Thank you for these kind comments. This was a very small study and there were various practical factors that undoubtedly meant that not all patients were treated in exactly the same way. There were also likely heterogeneities in the nature of the treated tissue, light distribution, concentration of photosensitiser etc as well as difficulties distinguishing between spontaneous and PDT induced necrosis on the MRI scans. All these could explain discrepancies between extent of necrosis and drug/light doses. Our work on PDT for pancreatic cancer has explored some of these factors, as in the referenced papers, but these aspects will need to be considered later for breast cancer.
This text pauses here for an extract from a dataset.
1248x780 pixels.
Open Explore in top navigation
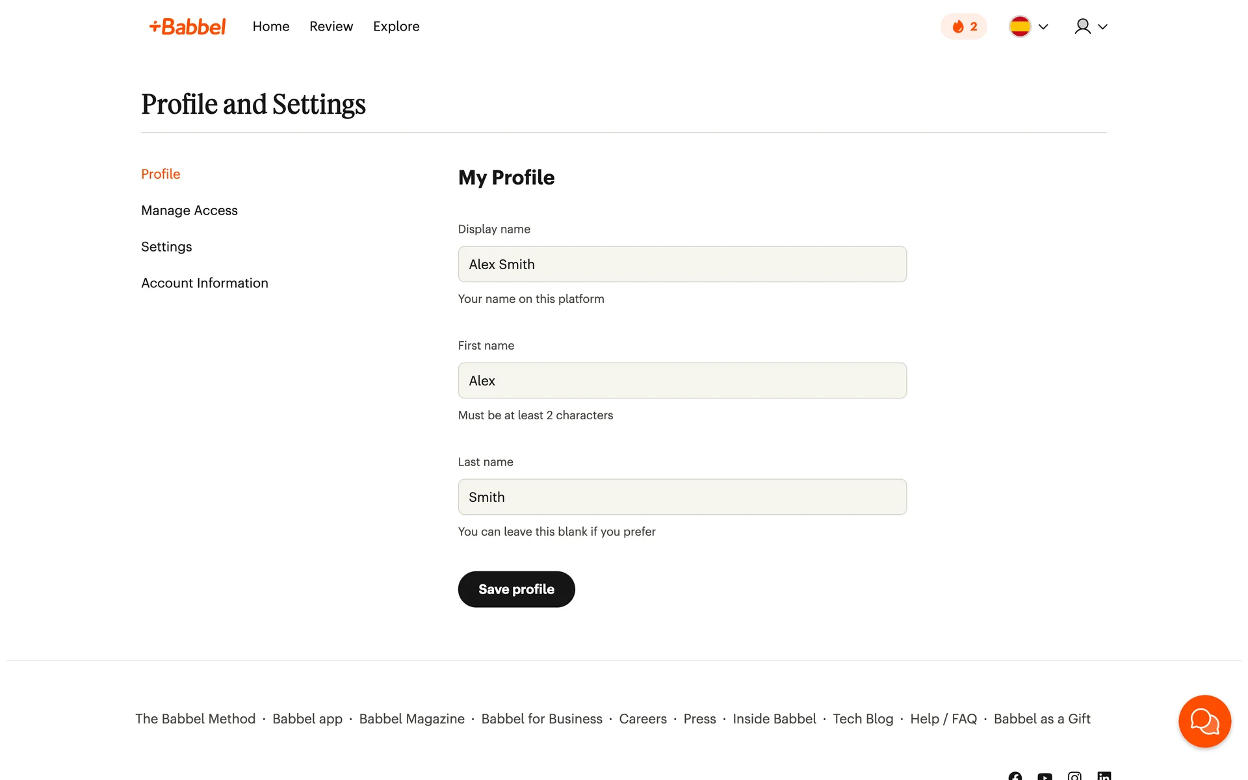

The beauty of PDT, when better defined for the breast, is that if part of a treated tumour is missed, this should be detectable on MRI and treatment can be repeated. It is much more difficult and fraught with complications to repeat surgery, chemotherapy or radiotherapy, all of which can be associated with cumulative toxicity, which is not the case with PDT. A comment along these lines has been added to the conclusion.

 

Author Response File: Author Response.pdf

Round 2

Reviewer 1 Report

Thanks for explaining the situation; my condolences to you for losing your colleague. I understand and congratulate you on the manuscript's acceptance. It is important work.